Benchmark 2: /home/user/Documents/coreutils/target/release/true
  Time (mean ± σ):       1.5 ms ±   0.7 ms    [User: 0.7 ms, System: 0.7 ms]
  Range (min … max):     0.5 ms …   6.2 ms    5000 runs
 
Benchmark 3: /home/user/Documents/coreutils/target/release/coreutils.static true
  Time (mean ± σ):       5.1 ms ±   1.9 ms    [User: 1.1 ms, System: 3.7 ms]
  Range (min … max):     1.6 ms …  12.4 ms    5000 runs
 
Benchmark 4: /home/user/Documents/coreutils/target/release/coreutils.dynamic true
  Time (mean ± σ):       7.2 ms ±   2.6 ms    [User: 2.5 ms, System: 4.3 ms]
  Range (min … max):     2.4 ms …  16.4 ms    5000 runs
 
Benchmark 5: /home/user/Documents/sandbox/a.out
  Time (mean ± σ):       5.3 ms ±   2.0 ms    [User: 1.2 ms, System: 3.8 ms]
  Range (min … max):     1.8 ms …  13.5 ms    5000 runs
 
Summary
  /usr/bin/true ran
    1.36 ± 0.88 times faster than /home/user/Documents/coreutils/target/release/true
    4.52 ± 2.75 times faster than /home/user/Documents/coreutils/target/release/coreutils.static true
    4.66 ± 2.84 times faster than /home/user/Documents/sandbox/a.out
    6.38 ± 3.82 times faster than /home/user/Documents/coreutils/target/release/coreutils.dynamic true

To summarize: individual GNU and uutils true take about 1.5ms, the static multi-call adds about +4ms to that, whether invoked with the C exec or directly, vs. about +6ms for the dynamic multi-call (all marginal in most real-world invocations, of course, and much faster than using literal shell scripts as wrappers).

In the case of uutils-coreutils, I guess swallowing arg[0] is not an issue.
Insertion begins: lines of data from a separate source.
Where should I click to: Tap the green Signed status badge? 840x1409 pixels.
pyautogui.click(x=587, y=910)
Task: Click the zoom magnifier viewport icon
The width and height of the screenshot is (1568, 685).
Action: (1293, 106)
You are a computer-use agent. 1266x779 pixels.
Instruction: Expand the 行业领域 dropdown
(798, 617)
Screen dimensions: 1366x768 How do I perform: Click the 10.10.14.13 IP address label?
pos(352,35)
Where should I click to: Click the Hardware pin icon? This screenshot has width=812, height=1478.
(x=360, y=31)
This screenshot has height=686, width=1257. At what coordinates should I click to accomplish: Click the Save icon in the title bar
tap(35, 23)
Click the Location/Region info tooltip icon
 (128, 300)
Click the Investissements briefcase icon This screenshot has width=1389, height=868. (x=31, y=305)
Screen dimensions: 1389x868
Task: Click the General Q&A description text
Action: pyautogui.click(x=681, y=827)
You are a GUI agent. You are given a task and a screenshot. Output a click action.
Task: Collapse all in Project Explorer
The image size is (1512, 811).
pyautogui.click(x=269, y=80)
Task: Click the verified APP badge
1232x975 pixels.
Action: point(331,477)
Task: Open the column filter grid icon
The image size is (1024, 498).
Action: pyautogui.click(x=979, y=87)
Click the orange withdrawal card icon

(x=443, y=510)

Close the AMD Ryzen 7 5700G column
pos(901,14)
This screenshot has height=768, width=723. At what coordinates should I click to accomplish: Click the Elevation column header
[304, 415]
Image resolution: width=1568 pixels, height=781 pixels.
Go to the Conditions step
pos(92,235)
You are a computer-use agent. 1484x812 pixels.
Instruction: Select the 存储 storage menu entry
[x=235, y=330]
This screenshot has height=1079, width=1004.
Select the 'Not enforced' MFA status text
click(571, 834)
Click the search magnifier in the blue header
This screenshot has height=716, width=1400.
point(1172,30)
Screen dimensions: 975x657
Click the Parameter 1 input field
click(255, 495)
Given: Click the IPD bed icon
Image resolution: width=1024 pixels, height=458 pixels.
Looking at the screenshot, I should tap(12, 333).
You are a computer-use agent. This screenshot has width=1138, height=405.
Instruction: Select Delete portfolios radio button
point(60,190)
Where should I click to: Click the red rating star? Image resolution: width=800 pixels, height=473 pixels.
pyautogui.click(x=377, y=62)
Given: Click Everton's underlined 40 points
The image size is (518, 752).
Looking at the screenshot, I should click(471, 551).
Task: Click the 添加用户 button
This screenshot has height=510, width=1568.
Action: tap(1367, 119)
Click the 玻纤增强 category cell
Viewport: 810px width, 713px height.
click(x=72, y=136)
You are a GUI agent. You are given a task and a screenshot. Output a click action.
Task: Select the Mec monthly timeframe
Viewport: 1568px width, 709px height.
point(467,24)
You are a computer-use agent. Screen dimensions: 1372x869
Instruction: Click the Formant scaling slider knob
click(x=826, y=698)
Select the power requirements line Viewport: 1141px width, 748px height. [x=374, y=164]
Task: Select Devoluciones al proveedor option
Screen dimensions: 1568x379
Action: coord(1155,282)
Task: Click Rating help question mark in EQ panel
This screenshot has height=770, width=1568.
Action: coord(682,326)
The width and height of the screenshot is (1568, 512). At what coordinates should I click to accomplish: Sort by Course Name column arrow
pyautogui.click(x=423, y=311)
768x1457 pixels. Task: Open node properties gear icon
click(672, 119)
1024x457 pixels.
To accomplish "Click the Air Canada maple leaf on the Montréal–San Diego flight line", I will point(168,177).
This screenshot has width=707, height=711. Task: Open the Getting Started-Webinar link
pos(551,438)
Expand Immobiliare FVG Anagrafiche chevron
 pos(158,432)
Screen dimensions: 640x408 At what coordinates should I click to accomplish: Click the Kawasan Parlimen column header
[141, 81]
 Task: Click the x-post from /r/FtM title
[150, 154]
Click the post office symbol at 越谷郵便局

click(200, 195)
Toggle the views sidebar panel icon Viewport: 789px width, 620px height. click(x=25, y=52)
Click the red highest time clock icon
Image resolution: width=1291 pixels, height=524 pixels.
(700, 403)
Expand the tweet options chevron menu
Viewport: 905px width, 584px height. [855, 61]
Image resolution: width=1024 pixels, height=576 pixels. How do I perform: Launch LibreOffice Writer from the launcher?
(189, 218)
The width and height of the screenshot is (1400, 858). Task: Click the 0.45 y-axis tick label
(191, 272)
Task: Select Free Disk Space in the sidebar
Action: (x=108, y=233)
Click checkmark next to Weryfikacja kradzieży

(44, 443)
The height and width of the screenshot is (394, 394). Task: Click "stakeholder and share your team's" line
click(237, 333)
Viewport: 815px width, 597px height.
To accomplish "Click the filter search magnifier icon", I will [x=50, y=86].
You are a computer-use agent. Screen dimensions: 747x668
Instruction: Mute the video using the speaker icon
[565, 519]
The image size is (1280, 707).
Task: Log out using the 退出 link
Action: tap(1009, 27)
I know in the case of busybox this breaks a corner-case with "sh" where you can change arg[0] and pass a dash as arg[0] to make it a login shell, but I don't think there is such a corner-case in uutils-coreutils.

I was looking at the options and i believe that the dynamic linking approach is the best one to get AppArmor profiles (or selinux ones I suppose) working correctly.

The problem with the multicall binary even with the wrapper binaries is that you still need to allow the multi-call binary to be run; i.e. you allow factor and coreutils to run in inherited profile (or factor in unconfined).

For the performance I think a bunch of that is down to relocations of the larger code base?

What's then missing is generating tiny individual binaries that swallow argv[0] and insert the hardcoded one. Essentially my thought was the library exposes the C-style main() function such that a wrapper essentially just swaps the arguments and jumps to that; I don't know how to minimally express that in Rust - optimally you avoid any Rust libstd in there to get the size really down to the bare minimum.